Exercise requirements ->
Everything from the line holding "Sankatahara Chaturthi Dates 2026 (968, 1207)" through the last line below is needed; please reproduce those lines exactly, adding nothing.

Information given ->
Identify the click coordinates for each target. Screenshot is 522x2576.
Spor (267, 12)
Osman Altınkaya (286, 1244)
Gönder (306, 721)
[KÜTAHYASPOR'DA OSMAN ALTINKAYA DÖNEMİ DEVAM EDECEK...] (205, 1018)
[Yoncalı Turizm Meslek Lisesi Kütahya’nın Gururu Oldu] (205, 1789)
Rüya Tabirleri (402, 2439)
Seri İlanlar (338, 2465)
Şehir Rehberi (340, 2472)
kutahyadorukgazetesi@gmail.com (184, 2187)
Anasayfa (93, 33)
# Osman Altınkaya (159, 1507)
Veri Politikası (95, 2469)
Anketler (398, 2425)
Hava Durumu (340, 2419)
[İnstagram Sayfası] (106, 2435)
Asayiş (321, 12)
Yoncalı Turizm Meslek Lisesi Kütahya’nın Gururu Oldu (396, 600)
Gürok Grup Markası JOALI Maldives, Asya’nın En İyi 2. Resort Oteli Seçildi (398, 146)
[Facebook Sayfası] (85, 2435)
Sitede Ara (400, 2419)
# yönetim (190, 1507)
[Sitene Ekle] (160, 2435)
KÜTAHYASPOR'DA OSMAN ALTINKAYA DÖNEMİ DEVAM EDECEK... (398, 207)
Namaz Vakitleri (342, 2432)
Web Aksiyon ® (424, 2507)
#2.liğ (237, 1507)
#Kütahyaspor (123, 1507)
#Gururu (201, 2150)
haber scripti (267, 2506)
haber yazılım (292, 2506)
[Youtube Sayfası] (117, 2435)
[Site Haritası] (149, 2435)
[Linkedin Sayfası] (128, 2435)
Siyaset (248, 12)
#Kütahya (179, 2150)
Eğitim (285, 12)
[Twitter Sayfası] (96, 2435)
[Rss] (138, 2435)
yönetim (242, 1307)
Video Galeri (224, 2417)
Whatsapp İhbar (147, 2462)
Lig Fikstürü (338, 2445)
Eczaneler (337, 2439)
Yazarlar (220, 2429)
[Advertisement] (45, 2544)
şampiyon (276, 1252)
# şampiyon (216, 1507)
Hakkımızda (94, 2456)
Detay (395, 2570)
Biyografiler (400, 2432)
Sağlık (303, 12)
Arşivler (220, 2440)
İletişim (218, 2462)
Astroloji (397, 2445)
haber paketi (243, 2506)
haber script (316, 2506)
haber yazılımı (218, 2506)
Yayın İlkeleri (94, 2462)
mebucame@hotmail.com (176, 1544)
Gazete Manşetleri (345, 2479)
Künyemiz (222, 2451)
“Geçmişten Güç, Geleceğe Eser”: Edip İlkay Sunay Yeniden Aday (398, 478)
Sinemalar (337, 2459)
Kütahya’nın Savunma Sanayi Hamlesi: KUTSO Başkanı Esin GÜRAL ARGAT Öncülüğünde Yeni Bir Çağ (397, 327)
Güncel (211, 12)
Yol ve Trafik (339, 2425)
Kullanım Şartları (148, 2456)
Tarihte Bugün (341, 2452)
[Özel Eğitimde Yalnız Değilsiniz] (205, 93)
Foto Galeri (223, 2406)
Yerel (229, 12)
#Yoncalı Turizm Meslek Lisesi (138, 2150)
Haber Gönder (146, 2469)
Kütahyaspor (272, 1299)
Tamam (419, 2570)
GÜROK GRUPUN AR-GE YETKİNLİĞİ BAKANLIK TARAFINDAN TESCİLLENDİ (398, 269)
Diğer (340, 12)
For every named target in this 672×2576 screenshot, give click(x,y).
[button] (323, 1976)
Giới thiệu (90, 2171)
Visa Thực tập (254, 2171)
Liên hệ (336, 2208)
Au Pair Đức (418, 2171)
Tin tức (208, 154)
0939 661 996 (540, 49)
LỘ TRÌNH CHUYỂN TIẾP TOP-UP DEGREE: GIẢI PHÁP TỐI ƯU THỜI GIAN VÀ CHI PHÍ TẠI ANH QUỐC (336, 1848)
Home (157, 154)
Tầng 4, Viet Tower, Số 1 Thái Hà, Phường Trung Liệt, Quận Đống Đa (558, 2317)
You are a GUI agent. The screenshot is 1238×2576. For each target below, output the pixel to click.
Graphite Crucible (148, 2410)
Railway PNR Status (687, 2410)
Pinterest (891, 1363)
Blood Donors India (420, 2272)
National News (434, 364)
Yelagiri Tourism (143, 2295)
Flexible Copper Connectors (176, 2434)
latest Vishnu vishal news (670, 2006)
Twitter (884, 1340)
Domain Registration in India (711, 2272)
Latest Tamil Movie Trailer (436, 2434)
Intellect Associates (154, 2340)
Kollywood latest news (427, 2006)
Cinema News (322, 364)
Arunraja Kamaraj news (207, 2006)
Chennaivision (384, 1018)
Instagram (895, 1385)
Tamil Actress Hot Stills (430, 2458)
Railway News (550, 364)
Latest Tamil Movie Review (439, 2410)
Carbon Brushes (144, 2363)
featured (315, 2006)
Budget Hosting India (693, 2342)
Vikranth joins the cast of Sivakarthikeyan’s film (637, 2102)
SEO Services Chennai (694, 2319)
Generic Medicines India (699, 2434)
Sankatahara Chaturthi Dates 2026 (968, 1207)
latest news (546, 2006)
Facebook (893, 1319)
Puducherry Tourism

Answer area ->
Sankatahara Chaturthi Dates 2026 (968, 1207)
latest news (546, 2006)
Facebook (893, 1319)
Puducherry Tourism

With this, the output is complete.